SUICIDIO A TOLENTINO: la precarietà è un furto di futuro e di vita!

Roma -

Non si può morire di mutuo, per tentare di assicurare alla propria famiglia una casa.

 

Non arrivare a fine mese con il proprio reddito è ormai la normalità per molte famiglie italiane. Se poi hai un mutuo o un salato affitto da pagare tutto diventa più drammatico. Questo però lo abbiamo detto e sentito tante volte, anche se oggi il suicidio di un operaio a Tolentino spinge molti a dire la propria. Quello che non si dice però riguarda il futuro che l’attuale governo sta disegnando sia sul piano abitativo che sul fronte precarietà lavorativa.

Sul protocollo welfare è stato detto e scritto molto, ma sull’emergenza abitativa forse vale la pena spendere qualche riga, anche per sottolineare come si rischia di allargare la fascia di disagio che può spingere chiunque verso decisioni estreme e ricolme di solitudine.

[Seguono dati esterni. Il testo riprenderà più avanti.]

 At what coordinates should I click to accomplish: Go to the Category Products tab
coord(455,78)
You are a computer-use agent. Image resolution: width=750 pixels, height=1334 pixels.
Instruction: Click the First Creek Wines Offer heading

Il cosiddetto piano casa scaturito dal tavolo di concertazione generale, alla presenza dei sindacati confederali e dei sindacatini di comodo legati ai partiti di governo, prospetta soluzioni che tendono a cancellare l’istituto della casa popolare a favore di un indefinito “alloggio sociale” che dovrebbe costare all’inquilino il 35/40% del salario. Immaginate una famiglia monoreddito o un singolo con uno stipendio di 1000/1300 euro come si ritroverebbe. La situazione è identica a quella dell’operaio che con 1300 euro di entrate e un mutuo di 500 euro non è stato più in grado di vedere una via di uscita.

Questo grave disegno vede complicità trasversali insospettate e non ci fa sperare nulla di buono. Anche perché abbiamo visto il grave ritardo e l’assoluta inadeguatezza dei provvedimenti relativi alle cosiddette categorie protette, che tornano a rischiare lo sfratto.

Contro l’insipienza sociale del governo Prodi e dei suoi alleati ci mobiliteremo il 9 novembre 2007, mentre il 25 ottobre a partire dalle prime ore del mattino torneremo a picchettare uno sfratto sulla via Tiburtina per difendere una famiglia di quattro persone, con un bambino invalido al 100%.

 

Ci viene da concludere, parafrasando una vecchia canzone, “non basta piangere sui morti per capire che l’ultima speranza nel governo Prodi si è spenta”.